Historia y usos de la toxina botulínica

Centro Médico Iturrama
Por Centro Médico Iturrama
25 oct 2017
Historia y usos de la toxina botulínica

Fue en 1973 cuando el oftalmólogo Alan Scott inició el uso de lo que hoy en día la mayoría de las personas conocen erróneamente como Botox.

Su primer uso fue para la corrección del estrabismo, una hiperactividad de los músculos encargados de movilizar el globo ocular. Posteriormente, se iniciaron las investigaciones a nivel estético. Fue, en 1987, cuando la doctora Jean Carruthers, tratando a una paciente de blefaroespasmo, observó que le desaparecían las arrugas en las zonas infiltradas.

Pero refiriéndonos con propiedad, seguiremos hablando de Toxina Botulínica en este artículo, ya que Botox es tan sólo una marca registrada, al igual que lo es la aspirina por ejemplo.

La tóxina botulínica es una proteína neurotóxica y es uno de los venenos más poderosos que existen. Afecta al sistema nervioso y produce entre sus distintos síntomas la parálisis de los músculos. Aunque en la naturaleza se encuentra en los alimentos y como ya hemos dicho, es altamente tóxica, en su aplicación médica no tiene nada de peligroso.

Precisamente su aplicación en varios campos de la medicina es extenso y una de las especialidades médicas con mayores beneficios terapéuticos es la neurología. Se pueden tratar la mayoría de las distonías focales (movimientos involuntarios), así como el espasmo hemifacial, la rigidez o espasticidad y ciertos temblores.

Así mismo, se pueden tratar las migrañas crónicas, la sialorrea (excesiva formación de saliva) y la hiperhidrosis (sudoración excesiva).

Por ello, el tratamiento para disminuir la aparición de sudor en axilas, manos o pies es cada vez más demandado, ya que la toxina botulínica consigue relajar la actividad de las glándulas sudoríparas.

La técnica de aplicación y la dosificación de la toxina botulínica varían entre los diferentes grupos de trabajo.

A la toxina botulínica se le considera hoy en día que es uno de los tratamientos que ofrece mejores resultados para la eliminación de las arrugas.

Actualmente, en España se comercializan tres marcas distintas de este producto: Vistabel (Allergan), Azzalure (Galderma) y Bocouture (Merz Aesthetics). La entrada de Azzalure en el mercado en 2009 rompió el monopolio de Vistabel y la reciente aprobación de Bocouture le garantiza al médico libre elección para trabajar con cualquiera de las tres. Las tres toxinas botulínicas están aprobadas por Agencia Española de Medicamentos y Productos Sanitarios (Agemed) para su uso estético en España.

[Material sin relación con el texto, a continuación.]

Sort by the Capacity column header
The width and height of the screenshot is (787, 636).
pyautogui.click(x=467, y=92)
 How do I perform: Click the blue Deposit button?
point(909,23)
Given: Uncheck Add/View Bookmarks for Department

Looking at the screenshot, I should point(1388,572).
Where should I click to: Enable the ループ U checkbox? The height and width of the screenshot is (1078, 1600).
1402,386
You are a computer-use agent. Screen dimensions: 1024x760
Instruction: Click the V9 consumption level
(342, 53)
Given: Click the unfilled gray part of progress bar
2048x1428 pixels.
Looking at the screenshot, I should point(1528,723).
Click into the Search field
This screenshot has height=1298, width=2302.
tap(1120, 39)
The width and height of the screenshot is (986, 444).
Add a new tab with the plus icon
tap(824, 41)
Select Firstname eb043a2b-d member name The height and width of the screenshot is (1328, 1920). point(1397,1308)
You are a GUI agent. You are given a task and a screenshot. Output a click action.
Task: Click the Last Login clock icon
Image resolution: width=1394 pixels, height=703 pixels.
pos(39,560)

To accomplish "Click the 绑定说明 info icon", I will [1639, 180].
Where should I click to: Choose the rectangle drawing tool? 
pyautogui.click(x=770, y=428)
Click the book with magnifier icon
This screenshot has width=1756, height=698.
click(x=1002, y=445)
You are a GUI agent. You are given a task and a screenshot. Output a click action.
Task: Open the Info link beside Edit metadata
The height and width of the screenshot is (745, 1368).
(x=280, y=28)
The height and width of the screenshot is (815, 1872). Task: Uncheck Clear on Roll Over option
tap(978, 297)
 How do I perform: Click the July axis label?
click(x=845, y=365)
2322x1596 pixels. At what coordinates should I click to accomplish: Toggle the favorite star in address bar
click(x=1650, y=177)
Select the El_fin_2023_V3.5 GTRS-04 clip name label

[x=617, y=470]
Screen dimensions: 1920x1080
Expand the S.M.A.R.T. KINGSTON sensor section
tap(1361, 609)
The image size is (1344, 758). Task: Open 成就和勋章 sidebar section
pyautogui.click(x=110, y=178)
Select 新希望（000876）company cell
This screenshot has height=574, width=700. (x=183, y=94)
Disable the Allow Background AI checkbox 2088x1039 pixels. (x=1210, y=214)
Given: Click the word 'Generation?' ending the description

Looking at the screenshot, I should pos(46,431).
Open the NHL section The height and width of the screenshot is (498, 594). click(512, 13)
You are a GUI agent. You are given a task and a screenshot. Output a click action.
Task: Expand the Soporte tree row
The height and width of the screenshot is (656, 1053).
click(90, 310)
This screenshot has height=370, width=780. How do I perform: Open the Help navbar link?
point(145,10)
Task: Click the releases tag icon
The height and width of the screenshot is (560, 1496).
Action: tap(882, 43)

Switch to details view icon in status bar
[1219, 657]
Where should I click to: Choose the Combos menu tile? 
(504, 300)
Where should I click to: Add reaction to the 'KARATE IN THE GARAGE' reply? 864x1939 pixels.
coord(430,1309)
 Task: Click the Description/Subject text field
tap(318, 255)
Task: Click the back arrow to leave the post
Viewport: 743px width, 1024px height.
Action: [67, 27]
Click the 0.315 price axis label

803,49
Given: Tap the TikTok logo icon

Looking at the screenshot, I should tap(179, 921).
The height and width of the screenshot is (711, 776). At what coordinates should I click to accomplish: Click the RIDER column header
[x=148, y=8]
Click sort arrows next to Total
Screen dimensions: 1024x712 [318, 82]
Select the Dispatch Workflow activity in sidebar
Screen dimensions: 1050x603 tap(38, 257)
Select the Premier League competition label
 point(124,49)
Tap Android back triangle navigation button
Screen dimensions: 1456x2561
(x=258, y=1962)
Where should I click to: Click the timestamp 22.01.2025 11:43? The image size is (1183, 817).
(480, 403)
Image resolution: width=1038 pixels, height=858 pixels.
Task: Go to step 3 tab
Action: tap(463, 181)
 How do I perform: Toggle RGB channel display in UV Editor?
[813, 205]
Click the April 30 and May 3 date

En cuanto a elegir el mejor producto de entre todos ellos… Existen varios y diferentes estudios que destacan las bondades de cada una de las toxinas, pero no son comparativos y, además, muchos de ellos están financiados por sus respectivas compañías. No hay que olvidar que, hay en juego muchos intereses comerciales y, en ocasiones, los promotores del trabajo pueden tener relación con alguna de las empresas que comercializan la toxina.

La clave del efecto final, más que en el producto elegido, está en la experiencia del médico que lo inyecte. Existen pequeños matices en cuanto a diluciones y dosificaciones, por lo que lo realmente importante es que los médicos estén realmente formados y especializados para infiltrar este producto de forma correcta, así como trabajar con la honestidad suficiente para garantizar la infiltración de un vial completo en caso que así se acuerde y mostrarlo al paciente. Afortunadamente en Pamplona existen infinidad de centros médicos a los que acudir con total seguridad y confianza, debiendo desconfiar de precios excesivamente ajustados o centros no especializados y garantizados a nivel médico.